# Create Balanced Sample from the current training, validation and test list
based on the number of documents in them

In [1]:
import json
import math
import os
import time
from collections import namedtuple
import cPickle as pickle

%matplotlib inline
import matplotlib.pyplot as plt
import numpy as np
import random

from multiprocessing.dummy import Pool as ThreadPool
import itertools


import logging
from logging import info
from functools import partial

from thesis.utils.metrics import *

In [2]:
root = logging.getLogger()
for handler in root.handlers[:]:
    root.removeHandler(handler)
logging.basicConfig(format='%(asctime)s : %(levelname)s : %(message)s', level=logging.INFO) # adds a default StreamHanlder
#root.addHandler(logging.StreamHandler())

In [3]:
#training_file = "/home/local/shalaby/docs_output_sample_100.json"
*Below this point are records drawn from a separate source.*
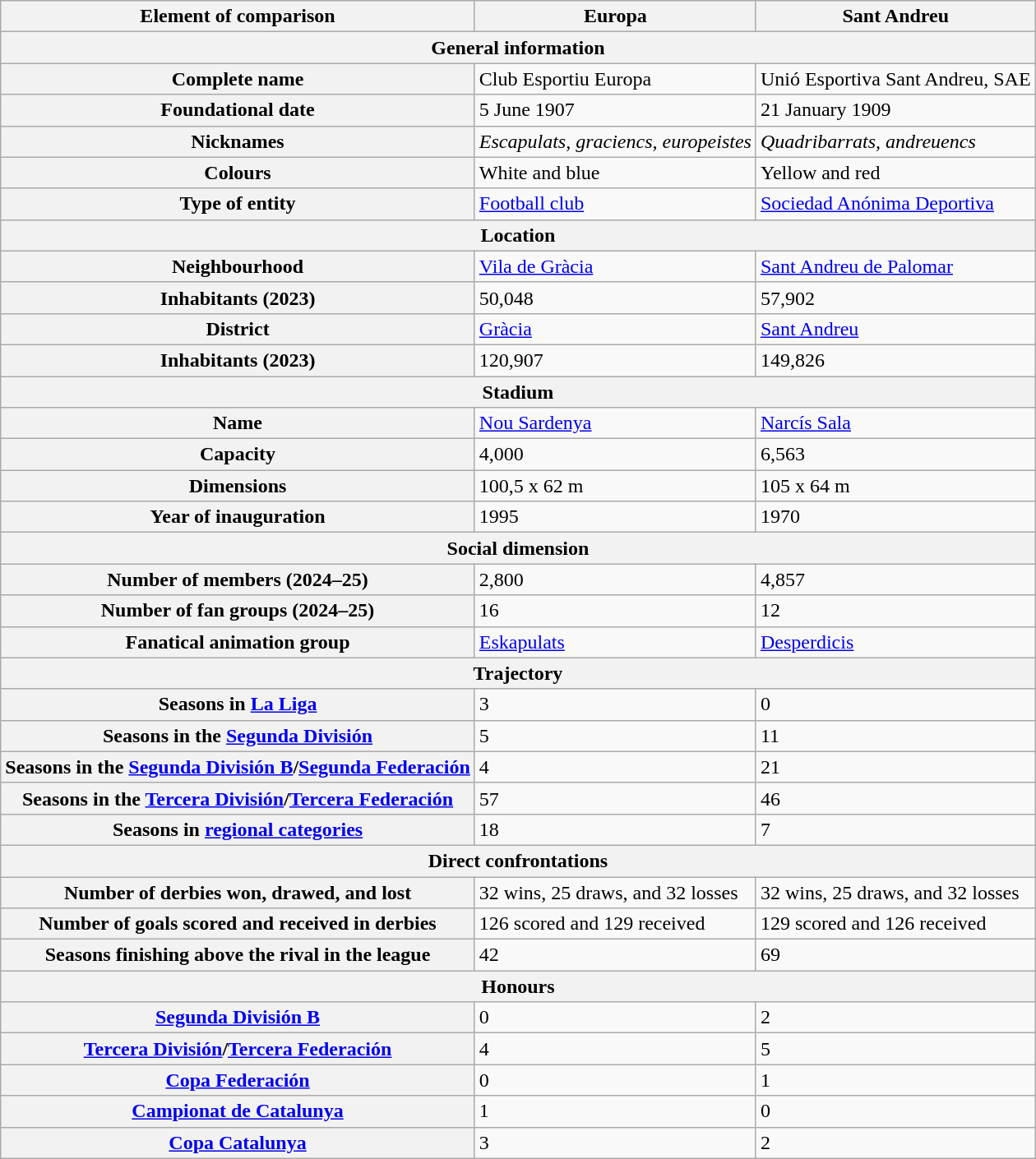
Unió Esportiva Sant Andreu, SAE (895, 79)
Seasons in the Segunda División B/Segunda Federación (238, 767)
57,902 (895, 298)
16 (615, 611)
1970 (895, 517)
11 (895, 736)
District (238, 329)
Fanatical animation group (238, 642)
Club Esportiu Europa (615, 79)
Narcís Sala (895, 423)
Sant Andreu de Palomar (895, 266)
Element of comparison (238, 16)
50,048 (615, 298)
Type of entity (238, 204)
General information (518, 48)
White and blue (615, 173)
5 June 1907 (615, 110)
69 (895, 955)
Number of goals scored and received in derbies (238, 924)
Segunda División B (238, 1018)
149,826 (895, 360)
12 (895, 611)
129 scored and 126 received (895, 924)
7 (895, 830)
100,5 x 62 m (615, 486)
Tercera División/Tercera Federación (238, 1049)
Seasons in regional categories (238, 830)
21 (895, 767)
Desperdicis (895, 642)
Vila de Gràcia (615, 266)
Honours (518, 987)
Direct confrontations (518, 861)
Foundational date (238, 110)
Football club (615, 204)
Complete name (238, 79)
Number of members (2024–25) (238, 580)
21 January 1909 (895, 110)
Colours (238, 173)
Year of inauguration (238, 517)
Campionat de Catalunya (238, 1112)
Yellow and red (895, 173)
Nicknames (238, 141)
2,800 (615, 580)
Neighbourhood (238, 266)
Escapulats, graciencs, europeistes (615, 141)
4,000 (615, 455)
Nou Sardenya (615, 423)
18 (615, 830)
Capacity (238, 455)
Location (518, 235)
Quadribarrats, andreuencs (895, 141)
Sociedad Anónima Deportiva (895, 204)
Seasons finishing above the rival in the league (238, 955)
Name (238, 423)
126 scored and 129 received (615, 924)
Europa (615, 16)
105 x 64 m (895, 486)
Seasons in the Segunda División (238, 736)
Seasons in the Tercera División/Tercera Federación (238, 798)
Seasons in La Liga (238, 705)
42 (615, 955)
4,857 (895, 580)
1995 (615, 517)
46 (895, 798)
Copa Catalunya (238, 1143)
Number of fan groups (2024–25) (238, 611)
57 (615, 798)
Eskapulats (615, 642)
Number of derbies won, drawed, and lost (238, 892)
Social dimension (518, 548)
Copa Federación (238, 1080)
Trajectory (518, 673)
Dimensions (238, 486)
Stadium (518, 392)
120,907 (615, 360)
6,563 (895, 455)
Gràcia (615, 329)
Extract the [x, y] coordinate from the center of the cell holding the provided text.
root_location = "/big/s/shalaby/"
exports_location = root_location + "exported_data/"

doc2vec_model_save_location = os.path.join(root_location, "parameter_search_doc2vec_models_new", "full")

training_file = root_location + "docs_output.json"
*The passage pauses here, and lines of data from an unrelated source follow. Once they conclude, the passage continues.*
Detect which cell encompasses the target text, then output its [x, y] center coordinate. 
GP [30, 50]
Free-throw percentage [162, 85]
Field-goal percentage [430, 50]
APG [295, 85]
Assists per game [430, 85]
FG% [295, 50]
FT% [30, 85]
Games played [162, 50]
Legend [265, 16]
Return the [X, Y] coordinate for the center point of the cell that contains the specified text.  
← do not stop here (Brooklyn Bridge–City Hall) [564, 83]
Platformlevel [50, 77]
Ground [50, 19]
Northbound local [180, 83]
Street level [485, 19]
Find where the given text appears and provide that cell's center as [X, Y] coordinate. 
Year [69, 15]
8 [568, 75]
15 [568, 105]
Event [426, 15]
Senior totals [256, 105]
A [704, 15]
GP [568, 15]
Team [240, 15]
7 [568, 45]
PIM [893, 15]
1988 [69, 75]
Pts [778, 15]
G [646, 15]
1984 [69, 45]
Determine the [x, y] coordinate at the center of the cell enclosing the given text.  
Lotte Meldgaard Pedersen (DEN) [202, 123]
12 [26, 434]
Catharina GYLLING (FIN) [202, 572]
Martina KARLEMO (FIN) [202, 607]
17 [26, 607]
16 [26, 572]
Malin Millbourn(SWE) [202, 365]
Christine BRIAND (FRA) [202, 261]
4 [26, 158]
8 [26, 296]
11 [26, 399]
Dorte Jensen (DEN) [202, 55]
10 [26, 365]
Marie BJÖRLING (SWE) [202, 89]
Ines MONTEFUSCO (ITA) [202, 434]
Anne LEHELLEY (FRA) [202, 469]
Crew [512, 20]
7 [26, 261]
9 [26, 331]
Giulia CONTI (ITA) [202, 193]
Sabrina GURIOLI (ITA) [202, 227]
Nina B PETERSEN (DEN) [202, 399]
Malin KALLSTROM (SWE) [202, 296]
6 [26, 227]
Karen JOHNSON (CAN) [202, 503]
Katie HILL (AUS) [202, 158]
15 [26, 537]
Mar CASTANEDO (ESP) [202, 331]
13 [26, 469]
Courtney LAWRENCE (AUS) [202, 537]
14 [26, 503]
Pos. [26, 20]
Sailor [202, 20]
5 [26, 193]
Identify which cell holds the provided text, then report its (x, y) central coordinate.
doc_classifications_map_file = exports_location + "doc_classification_map.pkl"
classification_index_file = exports_location + "classification_index.pkl"
sections_file = exports_location + "sections.pkl"
classes_file = exports_location + "classes.pkl"
subclasses_file = exports_location + "subclasses.pkl"
valid_classes_file = exports_location + "valid_classes.pkl"
valid_subclasses_file = exports_location + "valid_subclasses.pkl"
classifications_output = exports_location + "classifications.pkl"
training_docs_list_file = exports_location + "training_docs_list.pkl"
validation_docs_list_file = exports_location + "validation_docs_list.pkl"
test_docs_list_file = exports_location + "test_docs_list.pkl"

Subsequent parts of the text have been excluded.